I squeezed and squeezed, barely slowing, and all at once there was the guide waiting for me on the platform in the tree. He caught me in a whirl on the wooden platform, and I grinned from ear to ear. Wow! What a rush!
But my glove was smoking! Really – it got so hot, it was actually smoking and my hand was burning. The guide smiled warmly, but with little concern.
Not just one zip across the jungle top, but 15 zip lines! From 15 platforms ranging from 30 to 100 metres above the ground, the flying foxes took us zipping through the jungle trees. Sometimes you could not see the other platform because there were so many thick jungle trees and the platforms were so far apart!

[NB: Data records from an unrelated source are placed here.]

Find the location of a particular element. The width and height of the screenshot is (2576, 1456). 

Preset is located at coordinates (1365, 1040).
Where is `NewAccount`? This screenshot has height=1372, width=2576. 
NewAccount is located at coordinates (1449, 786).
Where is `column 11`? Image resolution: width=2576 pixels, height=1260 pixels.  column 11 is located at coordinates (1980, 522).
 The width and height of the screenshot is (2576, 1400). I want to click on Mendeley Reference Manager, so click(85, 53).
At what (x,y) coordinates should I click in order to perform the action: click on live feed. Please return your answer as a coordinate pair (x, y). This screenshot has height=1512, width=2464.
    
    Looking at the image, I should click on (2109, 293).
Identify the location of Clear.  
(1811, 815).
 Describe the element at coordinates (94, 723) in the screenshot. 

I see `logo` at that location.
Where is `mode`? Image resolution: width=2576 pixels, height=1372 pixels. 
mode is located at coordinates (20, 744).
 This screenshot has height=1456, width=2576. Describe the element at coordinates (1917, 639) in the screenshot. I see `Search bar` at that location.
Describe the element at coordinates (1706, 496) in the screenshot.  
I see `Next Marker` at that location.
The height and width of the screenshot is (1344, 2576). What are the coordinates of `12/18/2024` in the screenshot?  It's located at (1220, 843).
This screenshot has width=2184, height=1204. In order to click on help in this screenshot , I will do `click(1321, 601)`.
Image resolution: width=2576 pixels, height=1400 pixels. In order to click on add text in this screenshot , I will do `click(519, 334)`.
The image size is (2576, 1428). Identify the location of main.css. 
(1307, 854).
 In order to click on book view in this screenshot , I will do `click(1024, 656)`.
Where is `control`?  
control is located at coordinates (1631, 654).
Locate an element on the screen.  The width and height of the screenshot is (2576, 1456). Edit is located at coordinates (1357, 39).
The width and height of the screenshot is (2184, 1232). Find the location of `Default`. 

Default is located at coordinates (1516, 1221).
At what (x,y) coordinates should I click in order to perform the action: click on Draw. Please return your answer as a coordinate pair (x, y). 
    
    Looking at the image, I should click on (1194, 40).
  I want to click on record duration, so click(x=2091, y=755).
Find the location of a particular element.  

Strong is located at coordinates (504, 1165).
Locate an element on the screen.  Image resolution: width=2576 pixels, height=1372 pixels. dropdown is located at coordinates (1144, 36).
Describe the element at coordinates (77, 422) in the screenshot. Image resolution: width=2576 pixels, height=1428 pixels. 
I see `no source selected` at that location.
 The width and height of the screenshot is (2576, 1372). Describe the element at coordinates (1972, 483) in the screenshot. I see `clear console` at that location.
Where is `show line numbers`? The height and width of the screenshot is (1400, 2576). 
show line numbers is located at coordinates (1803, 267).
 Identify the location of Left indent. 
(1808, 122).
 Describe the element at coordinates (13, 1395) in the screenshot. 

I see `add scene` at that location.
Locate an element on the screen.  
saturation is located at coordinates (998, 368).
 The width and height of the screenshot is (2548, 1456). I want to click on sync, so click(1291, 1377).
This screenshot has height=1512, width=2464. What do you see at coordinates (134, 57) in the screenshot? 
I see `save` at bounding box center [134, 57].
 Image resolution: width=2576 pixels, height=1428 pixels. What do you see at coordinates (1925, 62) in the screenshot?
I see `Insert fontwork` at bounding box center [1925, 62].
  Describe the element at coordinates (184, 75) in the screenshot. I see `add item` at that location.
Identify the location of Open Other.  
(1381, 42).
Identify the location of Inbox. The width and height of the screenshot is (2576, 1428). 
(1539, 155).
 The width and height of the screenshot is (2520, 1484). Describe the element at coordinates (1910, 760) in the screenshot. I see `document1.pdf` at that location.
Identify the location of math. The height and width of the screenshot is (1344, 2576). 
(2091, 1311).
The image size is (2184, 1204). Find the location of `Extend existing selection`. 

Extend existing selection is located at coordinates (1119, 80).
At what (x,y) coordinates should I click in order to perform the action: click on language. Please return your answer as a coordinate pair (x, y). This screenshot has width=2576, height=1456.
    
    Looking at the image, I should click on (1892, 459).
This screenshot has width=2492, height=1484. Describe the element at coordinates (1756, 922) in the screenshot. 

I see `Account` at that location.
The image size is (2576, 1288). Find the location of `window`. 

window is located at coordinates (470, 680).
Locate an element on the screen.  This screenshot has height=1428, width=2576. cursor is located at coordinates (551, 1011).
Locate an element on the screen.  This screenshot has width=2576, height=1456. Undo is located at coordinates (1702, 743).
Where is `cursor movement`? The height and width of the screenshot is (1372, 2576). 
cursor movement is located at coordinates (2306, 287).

T’s experience was a little different. He went zipping across the treetops at 100 miles an hour and then used his glove brake so strongly that he stopped altogether several yards away from the next platform. The guide, somewhat disgustedly (according to T), instructed him on how to use the hand-over-hand method of pulling himself in – no easy task.
On his next zip, T felt more confident and while whizzing along at high speeds, managed to do some trick stunts as he flew through the air. Apparently he was doing 360’s as he zipped along. The guide was duly impressed.
“Senor, I ave not seen ahynee one do such manuevers on da zip line ehvvver before dis!”
So T thought he was getting the hang of this zip line thing when he came charging across a long line at full speed. He was trying to slow down squeezing the glove carefully against the line – not too much so as to stop altogether as before, but enough to get safely on to the platform. Of course the guide would catch him if he approached the platform a little too fast.
Or maybe not. As T came flying in, the guide suddenly looked alarmed and at the last moment stepped aside, allowing him to crash full-bore into the tree!!!
“No Senor, I cannot stop a big man as you! I am a small man – you would squish me like a bug! Better you stopped by the tree.”
T was aghast. Scratched, bruised, cursing, shaken-up and somewhat dazed, he continued zipping from tree to tree.
Eventually he mastered it. And loved it.
After my last zip line to the last tree, there was a rope going miles down to the ground. Okay, not miles, but it was far. These trees were huge.
This was frightening! Before I could protest, the guide unhooked me from the zip line and secured me to the down-rope, all the while saying, “No problem, Senora, no problem…”
“But… but… I don’t know how to lower… to operate the mechanism… to… “, I stammered as I looked down, way down…. to several guides waiting at the bottom, little figures far below deep in the jungle.
“No problem Senora, the men at da bottom, they will adjus’ your descent.”
A weak “Oh…” squeaked out of my mouth as he pushed me over the edge of the platform.
A jerk and I stopped mid-air, down a bit, and another jerk stop, down a few inches at a time.
Ok, not so bad.
But suddenly, without warning, I was free flying down – straight down!
No stops, no jerks, raging straight down to the ground at lightening speed, screaming at the top of my lungs.
Just as I thought that I was plunging down to my death, a strong jerk stopped me, about 3 feet from the ground! OMG! My eyes must have been big as saucers. A burst of laughter erupted from the guys on the ground. Yah, very funny.
But zip lining – what an adrenalin rush! Sometimes I think we need that surge of fear or excitement to make us feel alive again! Amazing. Invigorating. Exhilarating.